• **ASSIGNED TASK**: Read the discussion below about ui.state in refreshable methods and say whether each statement agrees with it. Answer yes or no for each and quote the words that decide it. 1. The problem was observed on version 1.4.29. 2. falkoschindler proposes closing the issue as an edge case. 3. In the non-OOP variant, incrementing one counter updates only that counter's card.

== SOURCE DOCUMENT

Looking at ui.state source in refreshable.py, the state variables and setters functions are added to the local scope of the current target, but that mechanism seems to be broken when the @refreshable is a method?

This is on 1.4.29.

python-and-fiction commented 2 months ago

It works well after modify.

from nicegui import ui

class Counter:
    def __init__(self, name: str):
        self.name = name
    def counter(self):
        @ui.refreshable_method    # or @ui.refreshable, same result
        def counter():
            with ui.card():
                count, set_count = ui.state(0)
                color, set_color = ui.state("black")
                ui.label(f"{self.name} = {count}").classes(f"text-{color}")
                ui.button(f"{self.name} += 1", on_click=lambda: set_count(count + 1))
                ui.select(["black", "red", "green", "blue"], value=color, on_change=lambda e: set_color(e.value))
        return counter()

with ui.row():
     Counter("A").counter()
     Counter("B").counter()

ui.run()
kleynjan commented 2 months ago

Thanks! I understand we can make it work with a closure like this, but it feels like a kludge. The lifecycle for "refreshables" is mysterious enough as it is. 🙂

python-and-fiction commented 2 months ago

Another example,maybe you needn't create a new instance but call it twice.

from nicegui import ui

class Counter:
    def __init__(self, name: str):
        self.name = name
    @ui.refreshable    # or @ui.refreshable, same result
    def counter(self,name=None):
        with ui.card():
            count, set_count = ui.state(0)
            color, set_color = ui.state("black")
            ui.label(f"{self.name if name is None else name} = {count}").classes(f"text-{color}")
            ui.button(f"{self.name if name is None else name} += 1", on_click=lambda: set_count(count + 1))
            ui.select(["black", "red", "green", "blue"], value=color, on_change=lambda e: set_color(e.value))

with ui.row():
    a = Counter("A")
    a.counter()
    a.counter('B')

ui.run()

image

kleynjan commented 2 months ago

@python-and-fiction thanks for the workarounds. For now I've concluded that ui.state doesn't fit my use case. I'll come back to that later, in discussions.

@falkoschindler , @rodja et al, I flagged the issue because I think it's a bug or an anomaly. If it's an edge case that can be ignored, please close the issue.

falkoschindler commented 2 months ago

That's an interesting problem, @kleynjan! I think we should leave it open as a bug.

I just experimented with your code

class Counter:
    def __init__(self, name: str) -> None:
        self.name = name

    @ui.refreshable_method
    def counter(self) -> None:
        with ui.card():
            count, set_count = ui.state(0)
            ui.label(f'{self.name} = {count}')
            ui.button(f'{self.name} += 1', on_click=lambda: set_count(count + 1))

Counter('A').counter()
Counter('B').counter()

and it looks like some target or target.refreshable points to a wrong instance. But I'll have to dive a bit deeper to wrap my head around it, because some things are kind of static and always point to the same instance and others aren't. It's confusing.

I also compared it to the non-OOP variant

@ui.refreshable
def counter(name: str) -> None:
    with ui.card():
        count, set_count = ui.state(0)
        ui.label(f'{name} = {count}')
        ui.button(f'{name} += 1', on_click=lambda: set_count(count + 1))

with ui.row():
    counter('C')
    counter('D')

which works in principal, but seems to update both cards C and D when incrementing the counter. In case you have many counters on a page, this causes quite some overhead. Maybe that's related to the OOP problem.

====
== DATASET ENTRIES

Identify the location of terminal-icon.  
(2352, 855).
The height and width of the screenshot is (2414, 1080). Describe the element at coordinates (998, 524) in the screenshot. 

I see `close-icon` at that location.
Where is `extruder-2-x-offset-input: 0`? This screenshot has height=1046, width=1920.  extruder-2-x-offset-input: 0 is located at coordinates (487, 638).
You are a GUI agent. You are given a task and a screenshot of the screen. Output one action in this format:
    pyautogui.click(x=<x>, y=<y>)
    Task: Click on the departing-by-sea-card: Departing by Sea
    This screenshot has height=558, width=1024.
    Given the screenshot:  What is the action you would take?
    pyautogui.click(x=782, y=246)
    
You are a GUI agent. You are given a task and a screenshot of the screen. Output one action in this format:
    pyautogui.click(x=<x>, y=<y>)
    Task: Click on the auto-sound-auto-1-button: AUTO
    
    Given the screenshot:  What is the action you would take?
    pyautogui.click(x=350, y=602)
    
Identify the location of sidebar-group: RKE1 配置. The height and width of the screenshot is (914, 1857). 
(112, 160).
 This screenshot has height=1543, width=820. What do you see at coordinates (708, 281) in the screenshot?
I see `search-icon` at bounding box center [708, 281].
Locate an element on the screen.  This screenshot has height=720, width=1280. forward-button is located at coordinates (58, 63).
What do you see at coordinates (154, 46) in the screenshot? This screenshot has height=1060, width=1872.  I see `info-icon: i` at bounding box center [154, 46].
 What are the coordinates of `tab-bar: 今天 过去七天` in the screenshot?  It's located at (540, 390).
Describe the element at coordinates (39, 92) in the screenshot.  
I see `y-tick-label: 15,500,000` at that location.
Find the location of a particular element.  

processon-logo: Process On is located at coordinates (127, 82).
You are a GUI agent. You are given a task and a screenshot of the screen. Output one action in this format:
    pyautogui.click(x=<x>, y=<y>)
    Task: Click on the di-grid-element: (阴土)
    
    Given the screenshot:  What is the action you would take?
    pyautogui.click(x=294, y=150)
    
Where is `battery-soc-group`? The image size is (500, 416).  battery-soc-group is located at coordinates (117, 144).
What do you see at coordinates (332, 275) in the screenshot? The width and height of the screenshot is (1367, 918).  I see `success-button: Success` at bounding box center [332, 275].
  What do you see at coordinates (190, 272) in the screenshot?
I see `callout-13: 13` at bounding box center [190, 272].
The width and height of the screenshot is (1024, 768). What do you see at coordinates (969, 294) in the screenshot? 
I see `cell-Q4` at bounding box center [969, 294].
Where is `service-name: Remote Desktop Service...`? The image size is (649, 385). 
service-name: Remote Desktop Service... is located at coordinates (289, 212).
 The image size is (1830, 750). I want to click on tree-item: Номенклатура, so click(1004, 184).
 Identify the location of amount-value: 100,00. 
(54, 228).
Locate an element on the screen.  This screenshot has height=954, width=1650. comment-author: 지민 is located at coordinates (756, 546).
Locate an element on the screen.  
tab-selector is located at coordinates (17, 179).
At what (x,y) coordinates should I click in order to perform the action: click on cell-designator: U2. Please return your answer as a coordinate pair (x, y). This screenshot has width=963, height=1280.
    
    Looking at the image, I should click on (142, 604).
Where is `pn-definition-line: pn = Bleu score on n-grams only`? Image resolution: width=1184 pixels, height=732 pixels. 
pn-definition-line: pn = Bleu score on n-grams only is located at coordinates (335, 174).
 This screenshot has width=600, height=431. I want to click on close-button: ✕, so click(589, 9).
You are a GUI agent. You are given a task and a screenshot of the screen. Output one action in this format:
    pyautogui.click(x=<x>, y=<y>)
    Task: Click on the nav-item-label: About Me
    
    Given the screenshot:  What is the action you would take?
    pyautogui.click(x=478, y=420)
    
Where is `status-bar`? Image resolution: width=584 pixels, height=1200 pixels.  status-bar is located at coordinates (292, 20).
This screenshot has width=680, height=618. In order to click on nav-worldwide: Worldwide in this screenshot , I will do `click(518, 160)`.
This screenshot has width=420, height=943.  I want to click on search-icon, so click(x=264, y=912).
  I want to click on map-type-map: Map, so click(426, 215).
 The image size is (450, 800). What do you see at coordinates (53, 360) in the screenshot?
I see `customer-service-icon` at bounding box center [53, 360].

====

• **THE COMPLETED TASK**:
1. Yes: "This is on 1.4.29."
2. No: "I think we should leave it open as a bug."
3. No: "seems to update both cards C and D when incrementing the counter."